Çakma farlarla insanların, trafikte insanların gözlerini alan, görme yetisini olumsuz etkileyen araç sürücüleri geceleyin jandarma veya polis uygulamalarına takıldıklarında yukarıda saymış olduğum belli başlı kriterlere uymasından dolayı hiçbir cezai işleme tabi olmuyorlar. Bu çok yanlış bir durum…
Eğer araçtaki cam filmlere trafik cezası yazılıyorsa, çakma yan sanayi olan bu beyaz lambalara haydi haydi yazılması gerekiyor.
Bakıyorsunuz emniyet ekipleri abartı egzoz uygulaması yapıyor, aracın egzozu belirlenen kriterlere uygun değilse o araç trafikten men dahi edilebiliyor.
Oysa çakma farlar ile insanların görme zayıflığı yaşamasına ve dolayısı ile araçtaki tüm insanların hayatlarını tehlikeye atan kişilere herhangi bir işlem yapılmıyor. Bu gerçekten çok üzücü durum… Bu konuda bakanlığın harekete geçmesi gerekiyor. Özellikle beyaz far kullanan araçların tek tek denetimden geçirilmesi geriyor.

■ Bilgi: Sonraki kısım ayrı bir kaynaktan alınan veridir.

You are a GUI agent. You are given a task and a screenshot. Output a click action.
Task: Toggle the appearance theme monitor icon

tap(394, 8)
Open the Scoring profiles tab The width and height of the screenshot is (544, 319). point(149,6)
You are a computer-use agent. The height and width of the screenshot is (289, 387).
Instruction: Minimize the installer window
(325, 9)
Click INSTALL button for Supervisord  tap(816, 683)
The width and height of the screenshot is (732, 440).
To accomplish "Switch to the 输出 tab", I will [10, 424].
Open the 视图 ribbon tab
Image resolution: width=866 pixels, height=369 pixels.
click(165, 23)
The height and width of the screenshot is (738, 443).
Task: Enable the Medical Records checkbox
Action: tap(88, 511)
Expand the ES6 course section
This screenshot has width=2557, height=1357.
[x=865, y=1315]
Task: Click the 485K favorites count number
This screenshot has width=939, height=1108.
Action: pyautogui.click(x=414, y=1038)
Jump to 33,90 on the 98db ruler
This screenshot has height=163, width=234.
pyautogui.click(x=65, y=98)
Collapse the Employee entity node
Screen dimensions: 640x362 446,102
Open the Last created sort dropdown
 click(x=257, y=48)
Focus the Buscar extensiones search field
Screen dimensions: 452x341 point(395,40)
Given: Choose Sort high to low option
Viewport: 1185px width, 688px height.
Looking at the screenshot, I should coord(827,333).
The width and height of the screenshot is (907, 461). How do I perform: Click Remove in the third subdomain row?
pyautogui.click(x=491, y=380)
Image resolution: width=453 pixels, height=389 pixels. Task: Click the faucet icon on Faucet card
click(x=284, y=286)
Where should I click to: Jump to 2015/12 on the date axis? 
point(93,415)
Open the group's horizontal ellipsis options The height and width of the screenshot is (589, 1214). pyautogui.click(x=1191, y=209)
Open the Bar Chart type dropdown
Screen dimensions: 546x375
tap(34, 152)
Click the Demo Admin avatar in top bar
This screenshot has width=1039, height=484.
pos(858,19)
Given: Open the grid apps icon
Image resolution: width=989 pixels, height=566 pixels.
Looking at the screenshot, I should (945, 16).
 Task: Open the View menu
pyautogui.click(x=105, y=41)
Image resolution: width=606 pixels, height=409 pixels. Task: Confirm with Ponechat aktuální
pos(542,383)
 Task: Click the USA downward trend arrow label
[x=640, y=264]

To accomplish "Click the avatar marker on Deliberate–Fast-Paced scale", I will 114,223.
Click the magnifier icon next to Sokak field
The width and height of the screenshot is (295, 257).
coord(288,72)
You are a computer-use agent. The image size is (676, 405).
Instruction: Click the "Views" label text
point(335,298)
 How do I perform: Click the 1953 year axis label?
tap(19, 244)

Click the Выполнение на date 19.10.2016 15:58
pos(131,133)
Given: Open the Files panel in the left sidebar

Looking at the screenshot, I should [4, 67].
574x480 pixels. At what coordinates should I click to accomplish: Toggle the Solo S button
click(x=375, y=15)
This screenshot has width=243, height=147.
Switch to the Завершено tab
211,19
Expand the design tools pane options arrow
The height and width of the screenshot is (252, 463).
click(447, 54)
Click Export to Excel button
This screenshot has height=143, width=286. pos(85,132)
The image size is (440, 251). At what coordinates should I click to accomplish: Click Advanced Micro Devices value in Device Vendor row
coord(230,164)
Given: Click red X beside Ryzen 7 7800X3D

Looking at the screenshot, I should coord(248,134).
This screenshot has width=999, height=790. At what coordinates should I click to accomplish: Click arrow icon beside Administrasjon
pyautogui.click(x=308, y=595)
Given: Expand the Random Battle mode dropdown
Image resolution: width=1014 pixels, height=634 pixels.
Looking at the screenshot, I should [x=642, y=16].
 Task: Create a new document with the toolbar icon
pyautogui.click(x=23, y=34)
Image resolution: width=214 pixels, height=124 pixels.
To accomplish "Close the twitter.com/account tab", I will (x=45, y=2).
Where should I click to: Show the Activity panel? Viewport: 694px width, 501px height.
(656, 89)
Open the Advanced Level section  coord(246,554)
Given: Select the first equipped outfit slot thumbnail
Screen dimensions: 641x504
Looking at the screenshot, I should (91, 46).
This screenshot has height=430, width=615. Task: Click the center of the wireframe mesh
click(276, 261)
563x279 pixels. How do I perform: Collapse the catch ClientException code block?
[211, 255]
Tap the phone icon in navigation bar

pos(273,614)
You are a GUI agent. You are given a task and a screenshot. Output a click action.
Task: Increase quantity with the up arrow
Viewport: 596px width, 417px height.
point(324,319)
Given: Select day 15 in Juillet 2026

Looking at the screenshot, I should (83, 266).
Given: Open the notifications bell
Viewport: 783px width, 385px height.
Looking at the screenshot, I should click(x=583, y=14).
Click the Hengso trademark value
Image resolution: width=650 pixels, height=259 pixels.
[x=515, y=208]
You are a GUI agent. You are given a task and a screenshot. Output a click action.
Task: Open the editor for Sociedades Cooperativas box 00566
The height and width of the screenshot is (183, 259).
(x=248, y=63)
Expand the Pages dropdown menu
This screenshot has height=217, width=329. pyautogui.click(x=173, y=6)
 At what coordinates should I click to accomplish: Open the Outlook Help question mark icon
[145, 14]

Yakın bir zamanda TÜVTÜRK camında film olan araçların trafiğe çıkmasını uygun bulmuyordu. Camdaki film insanlara ne kadar zarar verebilir ki; çok çok aracın içindeki insanlar kendilerini kamufle edebilir. Bu durumda kimilerine göre avantaj, kimilerine göre de dezavantaj…
Avantaj şöyle ki; bebeğini emziren bir anne için bu durum ideal bir durum. Dezavantaj durumu ise, bir katil zanlısı, bir terörist kısacası bir suçlu da cam film altında kendisini rahatlıkla kamufle edebilir. Ama beyaz çakma far kullanan kişi ise o sırada trafikte karşılaştığı bütün sürücülerin görme yetisini olumsuz etkilediği için onlarca insanın hayatını tehlikeye atabiliyor. Baktığımızda hem cam film, hem de çakma beyaz far zaman zaman oldukça tehlikeli hale gelebiliyorlar.
Bunları birbirinden ayırmamak gerekiyor. Çakma beyaz far takılan aracın kesinlikle TUVTÜRK muayenesinden geçmemesi gerekiyor.
Özellikle görme yetisinde rahatsız olan insanlar, beyaz çakma far nedeniyle zaman zaman birkaç saniye kör olma noktasına kadar gerileyebiliyorlar. Bu nedenle beyaz farlar bazı insanlar için çok ama çok tehlikeli olabiliyor.
Bakanlığın ve emniyet güçlerinin bu durumu atlamaması gerekiyor. Sonuçtu bu konuyla ilgili mevcut kanunlar var. Bu kanunların sonuna kadar uygulanması gerektiğini düşünüyorum. Böyle farları neden araçlara takarlar bilmiyorum, bildiğim tek şey bunların zaman zaman hayati tehlikeye yol açmalarıdır.
Bu nedenle İçişleri Bakanlığı tarafından trafik uygulama merkezlerinde incelenecek mevzuatlar arasına bu beyaz farların kontrolü de alınmalıdır.